Monday, April 20, 2015

Trail blazing again.

I don't suppose anyone has an "easy" life, really.  We all think that we have great hardships and in our own world, they are.  I feel like my life is constantly in flux, and when I sit still for too long in one place, there's a cosmic boot waiting to connect with my butt.

My single horse is now at a new home, indefinitely while I try to find my feet after the world shook me down to my foundations. My goats are cleaning my mother's back lots, and my rabbits occupy a place where my hay used to be when I was in high school. The lovely log home that was being built for us is now far beyond my reach, and I am facing lawyer fees just to prevent myself from being bullied into something that would cause me financial ruin.

Sunday night I went to a Wild Woman event with a very good friend of mine and I drew the medicine woman card.  This struck me as not just apropos, but as almost symbolic of my life.  I am really just he conduit, the hands that need to be someplace to heal a spirit or a body. I'm the animal midwife as well as the ear to bend.  I think this conduit needs repair.

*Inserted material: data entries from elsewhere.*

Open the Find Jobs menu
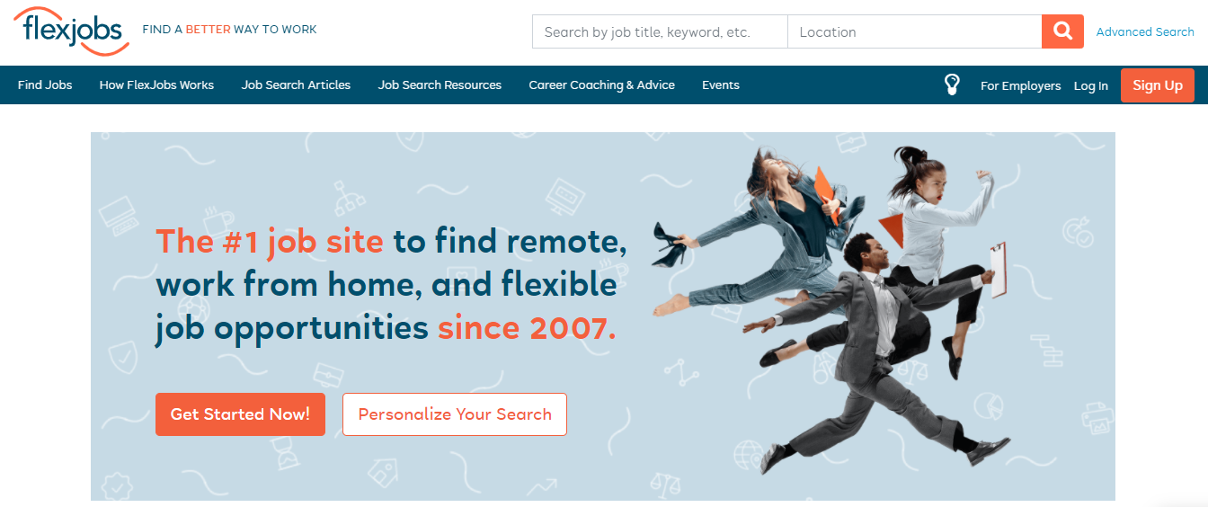 45,85
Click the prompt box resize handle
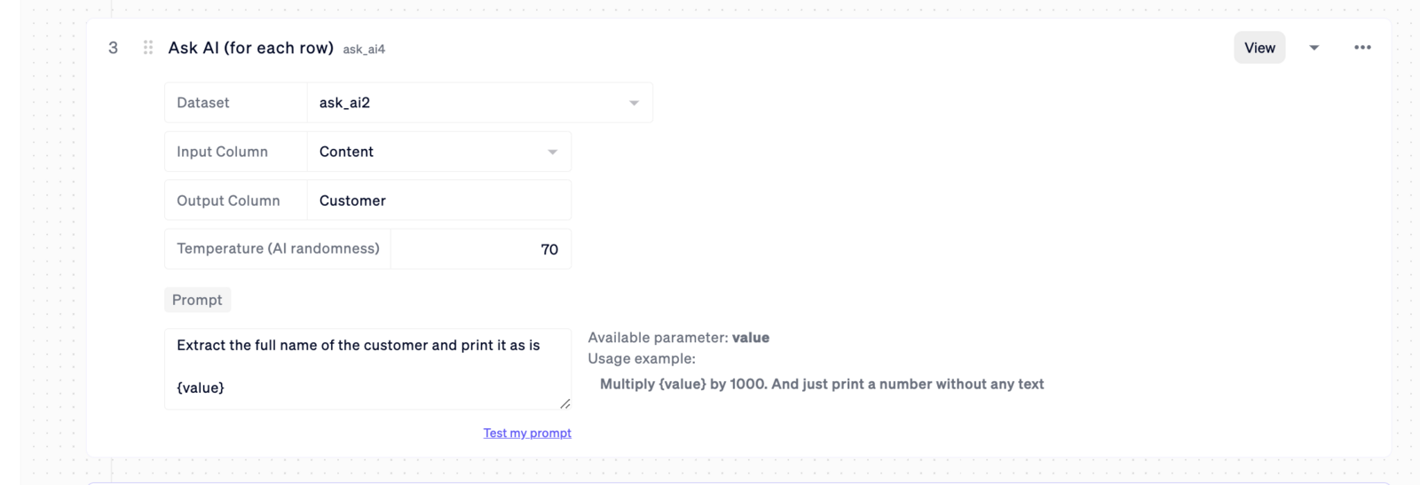The height and width of the screenshot is (485, 1420). [565, 403]
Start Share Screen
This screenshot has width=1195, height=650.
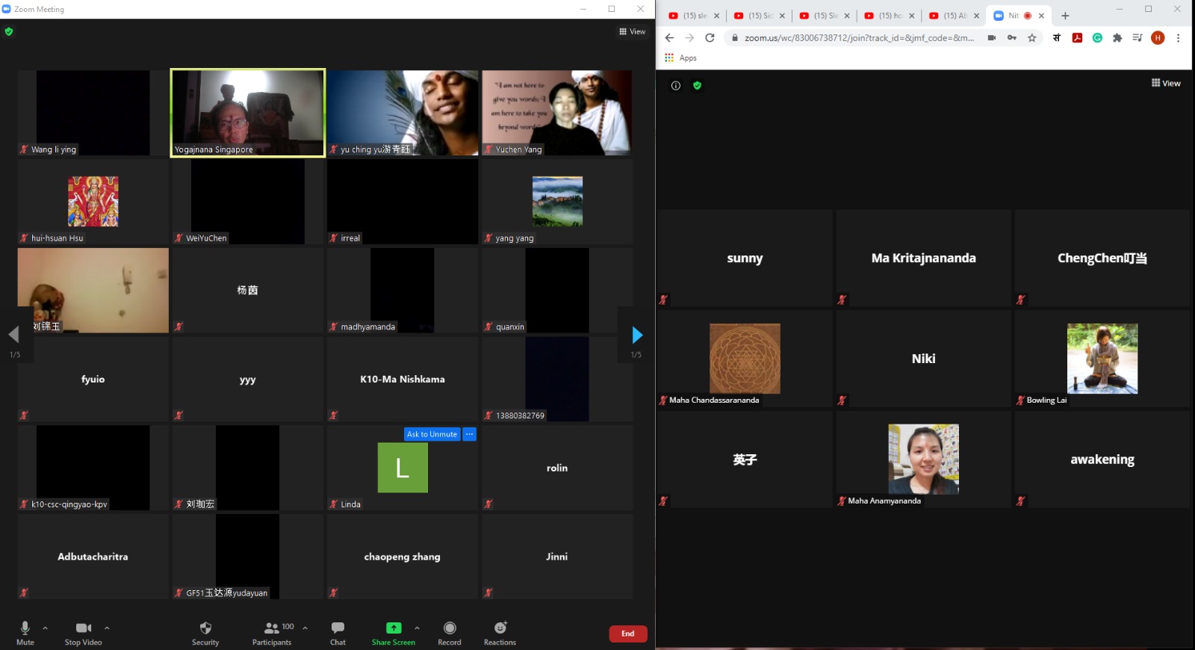pyautogui.click(x=393, y=632)
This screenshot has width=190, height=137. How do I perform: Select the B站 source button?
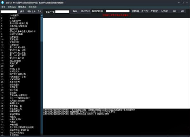[x=174, y=11]
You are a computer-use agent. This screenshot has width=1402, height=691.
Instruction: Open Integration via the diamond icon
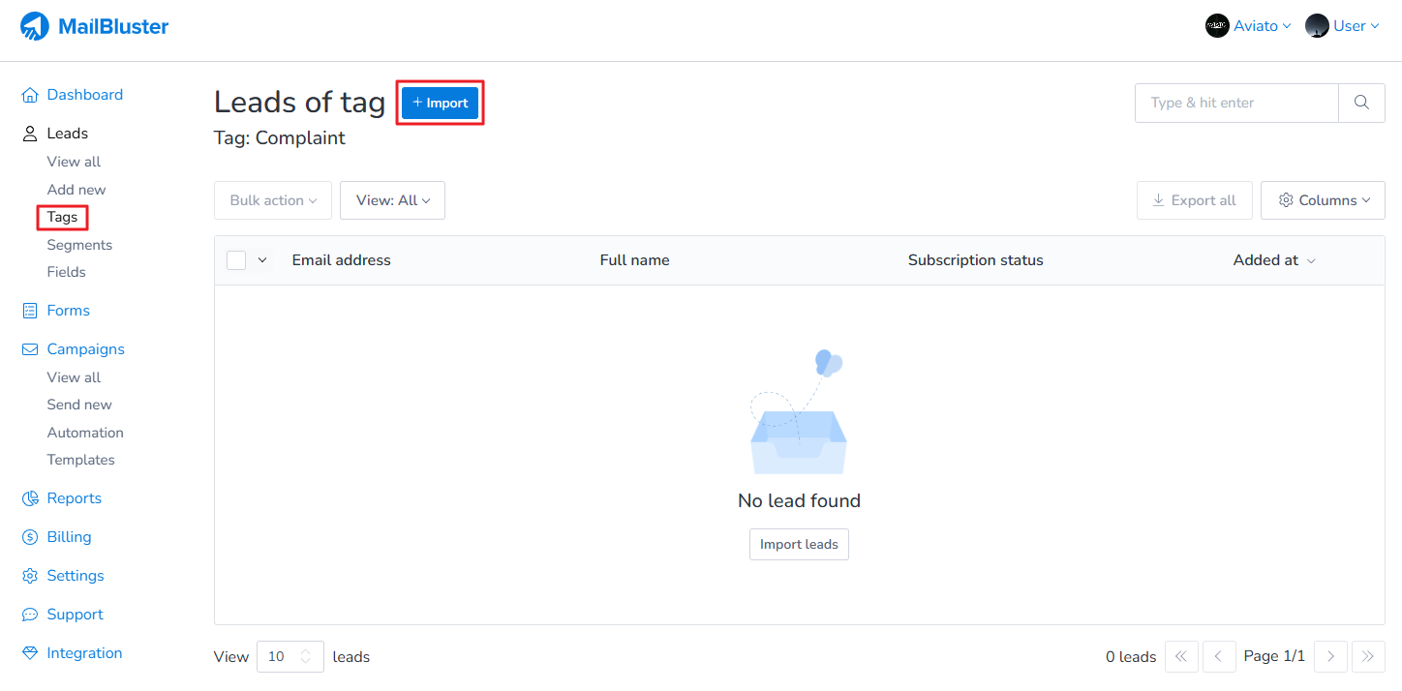point(30,653)
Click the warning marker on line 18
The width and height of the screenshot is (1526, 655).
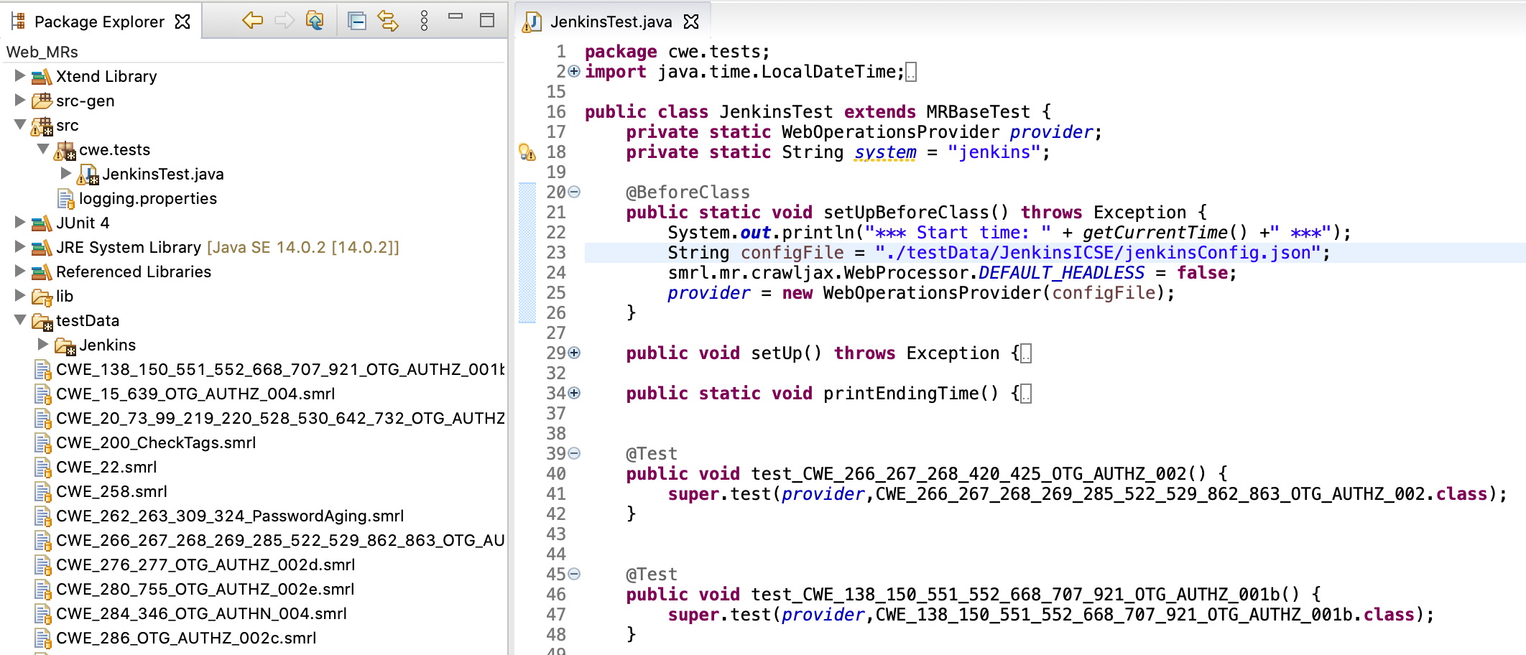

My dream is to one day have a lare farm to open a wonderful sanctuary not just for animals, but for the wounded humans as well.  A place where women may go in their time of need, to learn strength of mind and body through connecting with an animal or the land again.  Someplace where foster children that are forgotten about, or those with troubled pasts may have a soft landing, and with some good work throwing hay or milking for the "family" they learn a place for themselves in life, and know that their bed will always be there.  I have to wonder if my current trials lead me that way, or if I must first land somewhere else.  7 years in one place is the longest I've ever been still, and my spidey senses say there's a rather large boot heading my way.